There comes a time when every man knows when to call it quits in their careers and that time finally came for one of the most legendary sports names in Sampson County history, Bob Lewis.
After many years of coaching football, 41 to be exact, Lewis finally decided to hang it up as head coach of the Clinton Dark Horses. Anyone who know Horses football is familiar with his name. He set the standard for coaching at Clinton High and in the county with his four state titles in six championship appearances. His legacy didn’t end there, as he won titles and revived football programs all across North Carolina.
After giving plenty of time and dedication to the profession, he made his decision last week before letting his staff know Monday he was calling it quits. Modest to a fault, Lewis had few words to say about the decision and the community outpouring that came in its wake.
“People are making way too much of this,” a humble Lewis remarked. “I felt that this was the time for me to do this. I have had a great career and, at the same time, I’ve had a lot of fun doing it.”
Plenty of others did the talking for Lewis, including a coach who faced him on the other sideline many years ago, longtime friend and current Sampson County Schools athletic director Al Britt.

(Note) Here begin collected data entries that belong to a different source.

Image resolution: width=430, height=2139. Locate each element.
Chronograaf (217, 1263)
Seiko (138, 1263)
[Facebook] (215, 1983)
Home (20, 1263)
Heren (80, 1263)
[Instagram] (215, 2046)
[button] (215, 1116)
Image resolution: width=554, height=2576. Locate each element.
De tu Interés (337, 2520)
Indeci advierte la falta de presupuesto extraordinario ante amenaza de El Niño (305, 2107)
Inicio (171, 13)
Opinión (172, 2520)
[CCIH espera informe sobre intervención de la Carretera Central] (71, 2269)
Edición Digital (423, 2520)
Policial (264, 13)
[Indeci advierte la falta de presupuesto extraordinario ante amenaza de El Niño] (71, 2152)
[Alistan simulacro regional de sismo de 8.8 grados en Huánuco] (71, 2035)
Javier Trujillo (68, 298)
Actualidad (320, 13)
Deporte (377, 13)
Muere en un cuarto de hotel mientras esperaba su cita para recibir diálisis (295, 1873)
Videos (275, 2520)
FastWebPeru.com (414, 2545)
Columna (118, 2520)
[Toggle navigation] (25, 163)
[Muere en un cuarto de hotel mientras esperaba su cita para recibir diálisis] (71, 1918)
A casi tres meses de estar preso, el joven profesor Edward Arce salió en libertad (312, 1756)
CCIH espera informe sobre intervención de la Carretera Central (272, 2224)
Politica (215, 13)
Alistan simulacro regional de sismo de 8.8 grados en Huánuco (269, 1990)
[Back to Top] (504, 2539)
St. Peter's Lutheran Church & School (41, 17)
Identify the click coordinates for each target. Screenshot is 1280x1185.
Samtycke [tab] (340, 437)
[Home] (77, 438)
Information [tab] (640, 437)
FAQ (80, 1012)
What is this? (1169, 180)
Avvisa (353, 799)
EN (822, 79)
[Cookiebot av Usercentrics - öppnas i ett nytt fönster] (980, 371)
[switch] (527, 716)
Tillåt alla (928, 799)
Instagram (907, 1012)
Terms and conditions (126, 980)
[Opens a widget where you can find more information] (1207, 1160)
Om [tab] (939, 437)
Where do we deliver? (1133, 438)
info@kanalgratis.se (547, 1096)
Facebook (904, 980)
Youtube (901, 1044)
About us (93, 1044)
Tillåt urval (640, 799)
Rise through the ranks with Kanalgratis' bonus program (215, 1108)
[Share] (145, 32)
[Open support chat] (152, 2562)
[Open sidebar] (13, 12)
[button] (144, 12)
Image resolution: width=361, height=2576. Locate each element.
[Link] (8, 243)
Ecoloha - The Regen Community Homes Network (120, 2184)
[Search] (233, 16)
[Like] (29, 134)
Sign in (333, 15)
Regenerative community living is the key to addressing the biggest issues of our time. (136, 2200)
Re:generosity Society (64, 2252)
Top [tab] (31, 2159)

“When it comes to Bob Lewis, there isn’t enough time to say all the wonderful things I’d like to say about him,” said Britt. “He is certainly a legend, not just in Sampson County, but in all of North Carolina.”
Getting his humble beginning in Burgaw, Lewis was always passionate about the game of football, involved in the game for the majority of his 75 years. In that time, he has done more than just thrive in sports excellence he’s touched just as many lives off the football field.
“At Clinton, everyone knows him and I tell you he’s done a lot. From everything as a coach, to what he has meant to this community, but especially all he’s done for the kids,” said Britt.
“Bob means a lot not just because of the coaching, but for how great a mentor he was to everyone from other coaches, those in the community and mainly the young men he coached,” he continued. “One of the most impressive things to me is that his coaching has created more NFL players than I can think of in all of 2A football.”
A very true statement as the likes of Leonard Henry and Superbowl champion Willie Parker are just couple of the players that reached the highest level after being under Lewis.
Though most of his legacy is known for the dynasty that he created at Clinton High he didn’t start out being a legendary Horses head coach. Coaching middle school and junior football around Clinton, he got his chance to shine as a head coach at 3A East Bladen. Then in 1973 he claimed his first title at the high school level. Once he left the Eagles of East Bladen, he went to Pender for six seasons before going to Clinton High.
After being an assistant at Clinton for awhile he took over the reins as head coach in 1988. From there, his upfront hard power running football style was established. As the years went by, it would be his go-to offense in the wing T that won him six titles and gained attention from many. Not to be forgotten was his time at Whiteville and Harrells Christian Academy where he earned his other state titles for eight-man football.
“I‘ll tell you what, winning one title is hard and some never do. For him to win six championships between multiple schools is a testament to his legacy,” Britt remarked. “I remember in my time coaching at Hobbton I think we faced them one time and that was on purpose. Anyone who knew the Dark Horses back then knew to stay off that schedule.”
Britt also pointed out one thing that has always held true about Lewis that he admired. No matter how you knew Lewis, be it through coaching, teaching or just as a regular person, you always knew who he was and what type of person he is.
“One thing I’ve always liked about him is that he’s always been a straight shooter,” said Britt. “Even through all his success and accomplishments as a coach, he always remained down to earth.”